Isso não significa que Rousey queria – ou queira – se colocar nesse papel. Como alguém que sempre evitou usar qualquer tipo de ornamento durante suas lutas, jamais foi possível confundir a lutadora com alguma das garotas que desfilam com os marcadores dos rounds. Nunes também não se limita à figura durona que exibe no ringue (como pode-se ver nas fotos fofas que posta em sua conta no Instagram ao lado da namorada). As duas mulheres trazem um nível de complexidade à imagem do esporte que desafiam as preconcepções de poder, sexualidade e violência – expondo as fundações culturais do racismo latente  e dos padrões heteronormativos de beleza. E é nesse ponto que as coisas tornam-se interessantes – e onde torna-se vital não fugir da natureza interseccional da luta profissional como algo que é, simultaneamente, um esporte e um espetáculo para o público. Rousey vs. Nunes revela mais que apenas as relações entre os gêneros; essa luta exibiu as várias camadas de opressão que cada atleta teve que confrontar antes e depois da luta.

Quando Rousey foi derrotada, a maior parte do público – predominantemente masculino – que lotava a plateia da arena em St. Louis permaneceu em silêncio. Suponho que, para a maioria dos presentes, seria empolgante ver Rousey, uma mulher cuja aparência segue os padrões das modelos fotográficas, vencer repetidas vezes outras lutadoras “menos atraentes”. Suponho também que, para muitos dos pagantes, seja menos emocionante ver a gatinha levar um couro de uma lésbica brasileira de tranças. Vários comentaristas esportivos utilizaram verbos como “maltratar” para descrever o que Nunes fez com Rousey – o que até pode ser correto, mas que remete mais à violência doméstica, quando na verdade o que aconteceu foi uma atleta profissional fazendo algo que foi treinada para fazer contra outra atleta profissional.

“A cabeça de Rousey foi jogada para trás tantas vezes… que a plateia já sabia o que estava prestes a acontecer”, descreveu Josh Gross para o jornal The Guardian. Antes de ser “resgatada… de ainda mais agressões” por um juiz galante, “a noite de Rousey – e quem sabe sua carreira – já havia chegado ao fim por 27 golpes que distorceram o rosto da ex-campeã de maneiras horrendas.”

____________

INSTRUÇÃO A> No texto sobre a luta entre Rousey e Nunes, o que fez a maior parte do público na arena quando Rousey foi derrotada?
INSTRUÇÃO B> Transcreva do texto sobre a luta entre Rousey e Nunes o trecho que se abre com as palavras "Quando Rousey foi" e se fecha com "outra atleta profissional.".

BLOCO DE DADOS>
____________

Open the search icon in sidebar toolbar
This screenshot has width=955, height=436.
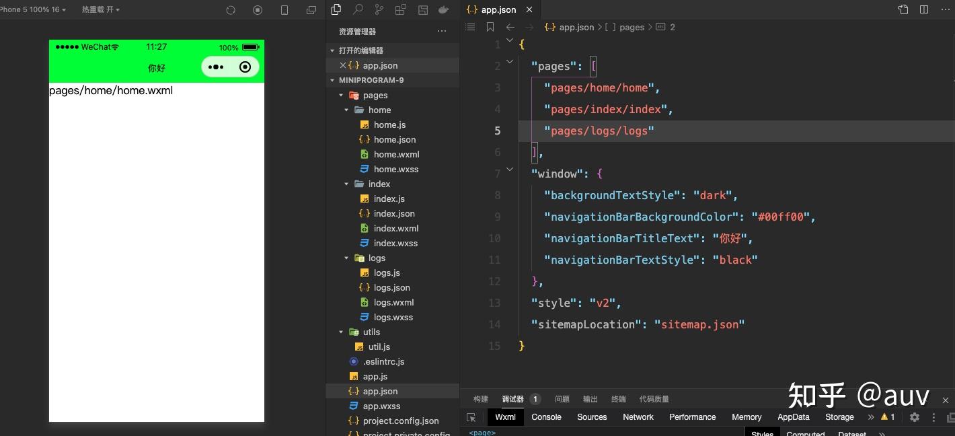click(x=358, y=9)
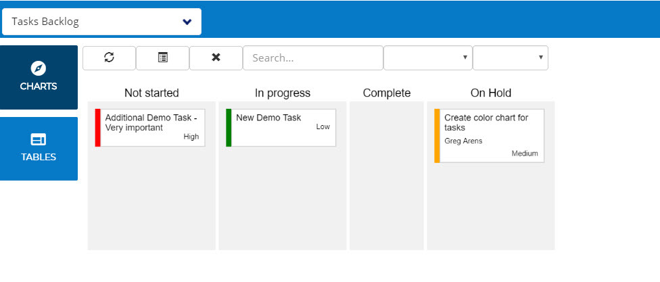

____________

RESPOSTA RESOLVIDA A> Ficou em silêncio.

RESPOSTA RESOLVIDA B>
Quando Rousey foi derrotada, a maior parte do público – predominantemente masculino – que lotava a plateia da arena em St. Louis permaneceu em silêncio. Suponho que, para a maioria dos presentes, seria empolgante ver Rousey, uma mulher cuja aparência segue os padrões das modelos fotográficas, vencer repetidas vezes outras lutadoras “menos atraentes”. Suponho também que, para muitos dos pagantes, seja menos emocionante ver a gatinha levar um couro de uma lésbica brasileira de tranças. Vários comentaristas esportivos utilizaram verbos como “maltratar” para descrever o que Nunes fez com Rousey – o que até pode ser correto, mas que remete mais à violência doméstica, quando na verdade o que aconteceu foi uma atleta profissional fazendo algo que foi treinada para fazer contra outra atleta profissional.